__Directions__:
In the Le Monde puzzle post below, rewrite the portion starting at "But a direct" and ending at "to 13 steps.", renaming "object" to "item" everywhere it occurs.

## Le Monde puzzle [#1024]

**T**he penultimate and appropriately somewhat Monty Hallesque Le Monde mathematical puzzle of the competition!

A dresser with 5×5 drawers contains a single object in one of the 25 drawers. A player opens a drawer at random and, after each choice, the object moves at random to a drawer adjacent to its current location and the drawer chosen by the player remains open. What is the maximum number of drawers one need to open to find the object?

In a dresser with 9 drawers in a line, containing again a single object, the player opens drawers one at a time, after which the open drawer is closed and the object moves to one of the drawers adjacent to its current location. What is the maximum number of drawers one need to open to find the object?

**F**or the first question, setting a pattern of exploration and, given this pattern, simulating a random walk trying to avoid the said pattern as long as possible is feasible, returning a maximum number of steps over many random walks [and hence a lower bound on the true maximum]. As in the following code

sefavyd=function(pater=seq(1,49,2)%%25+1){ fild=matrix(0,5,5) m=pater[1];i=fild[m]=1 t=sample((1:25)[-m],1) nomove=FALSE while (!nomove){ i=i+1 m=pater[i];fild[m]=1 if (t==m){ nomove=TRUE}else{ muv=NULL if ((t-1)%%5>0) muv=c(muv,t-1) if (t%%5>0) muv=c(muv,t+1) if ((t-1)%/%5>0) muv=c(muv,t-5) if (t%/%5<4) muv=c(muv,t+5) muv=muv[fild[muv]==0] nomove=(length(muv)==0) if (!nomove) t=sample(rep(muv,2),1)} } return(i)}

But a direct reasoning starts from the observation that, while two adjacent drawers are not opened, a random walk can, with non-zero probability, switch indefinitely between both drawers. Hence, a sure recovery of the object requires opening one drawer out of two. The minimal number of drawers to open on a 5×5 dresser is 2+3+2+3+2=12. Since in 12 steps, those drawers are all open, spotting the object may require up to 13 steps.

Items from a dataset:
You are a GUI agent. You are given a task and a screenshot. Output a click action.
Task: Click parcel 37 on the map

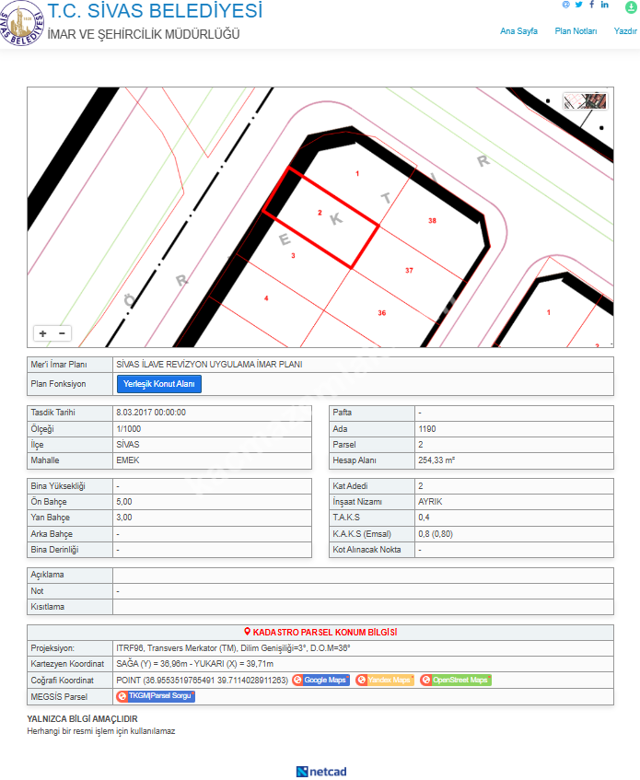409,270
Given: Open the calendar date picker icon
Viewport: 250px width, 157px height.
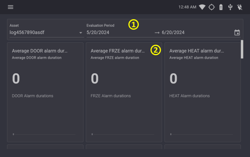Looking at the screenshot, I should tap(237, 33).
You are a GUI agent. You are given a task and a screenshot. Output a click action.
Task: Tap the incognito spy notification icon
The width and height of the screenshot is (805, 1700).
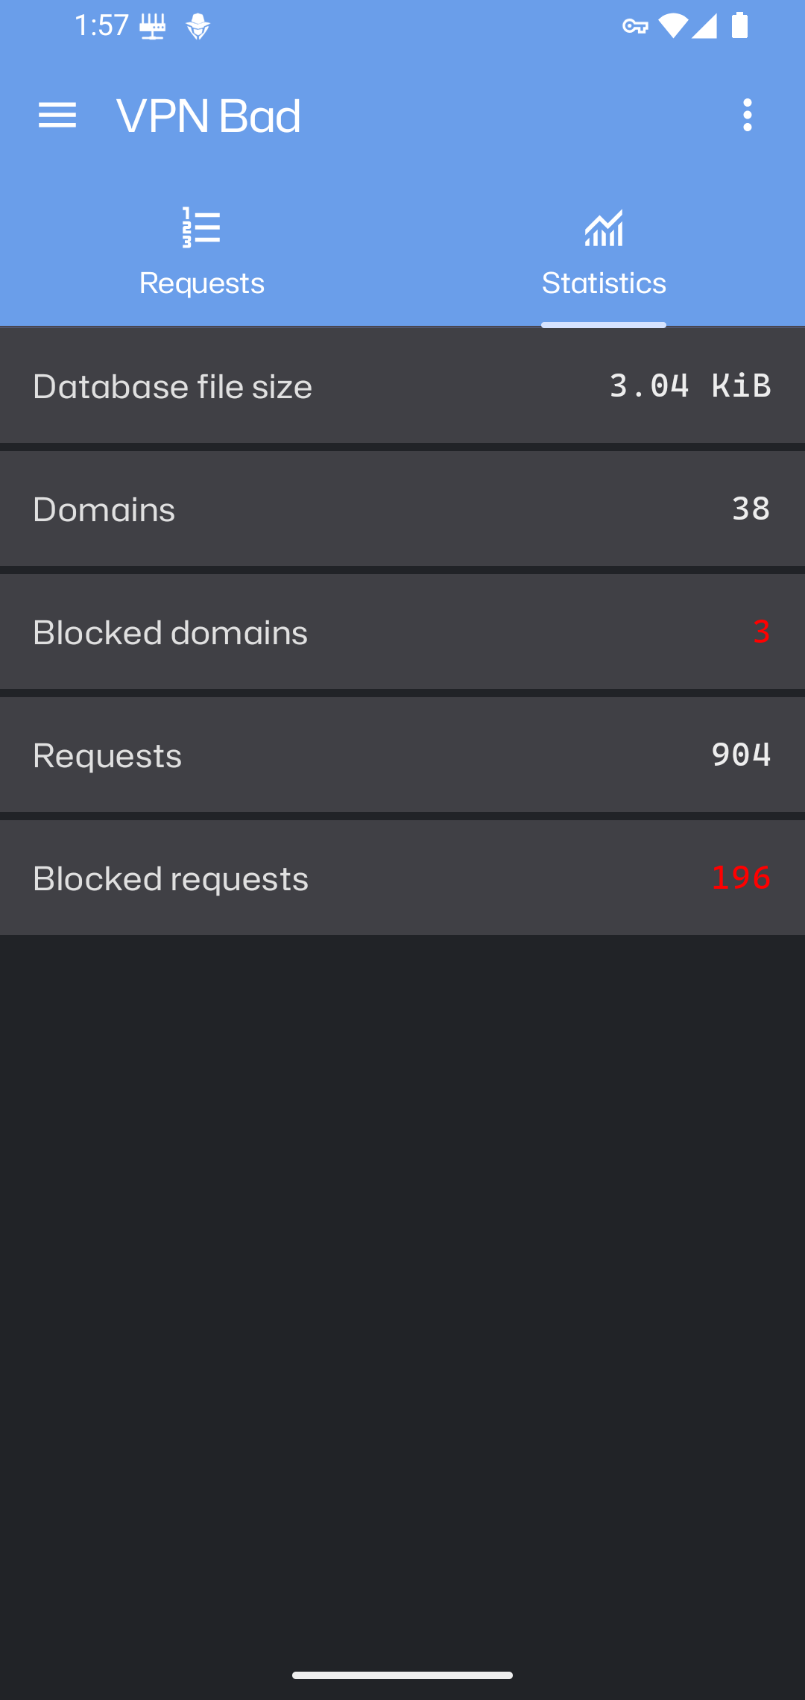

__Task solution__:
But a direct reasoning starts from the observation that, while two adjacent drawers are not opened, a random walk can, with non-zero probability, switch indefinitely between both drawers. Hence, a sure recovery of the item requires opening one drawer out of two. The minimal number of drawers to open on a 5×5 dresser is 2+3+2+3+2=12. Since in 12 steps, those drawers are all open, spotting the item may require up to 13 steps.